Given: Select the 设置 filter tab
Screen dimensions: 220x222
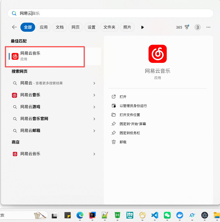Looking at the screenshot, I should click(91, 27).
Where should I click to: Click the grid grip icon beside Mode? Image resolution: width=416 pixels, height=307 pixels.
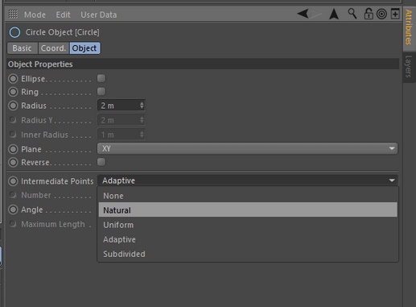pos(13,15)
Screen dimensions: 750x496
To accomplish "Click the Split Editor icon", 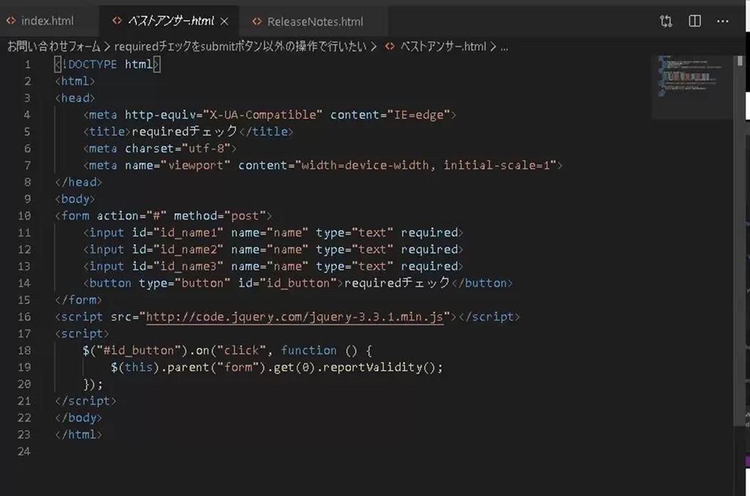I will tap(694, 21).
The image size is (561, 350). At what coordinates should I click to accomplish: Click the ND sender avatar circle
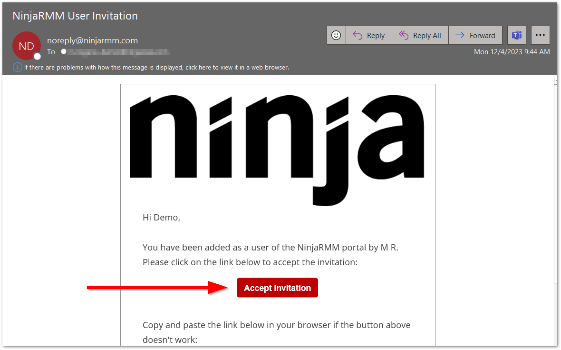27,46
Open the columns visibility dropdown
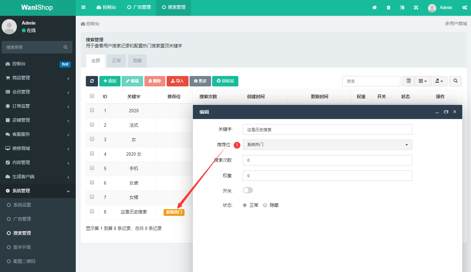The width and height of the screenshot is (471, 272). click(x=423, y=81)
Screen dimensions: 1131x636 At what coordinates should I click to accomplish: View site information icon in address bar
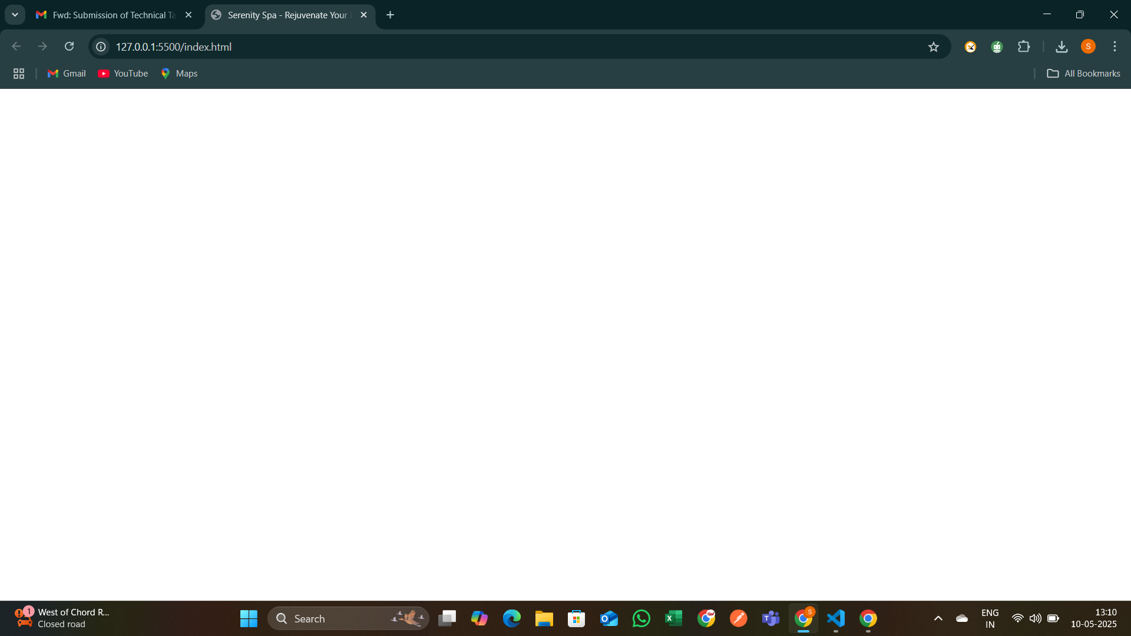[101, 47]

▶ Set problem
Transcribe the lines starting with the line that contains "The image size" and continuing through the line that contains "The width and", and omit the pictures.

▶ Exercise output
The image size is (561, 350). At what coordinates should I click to accomplish: Click the ND sender avatar circle
27,46
Open the columns visibility dropdown
The width and height of the screenshot is (471, 272). click(x=423, y=81)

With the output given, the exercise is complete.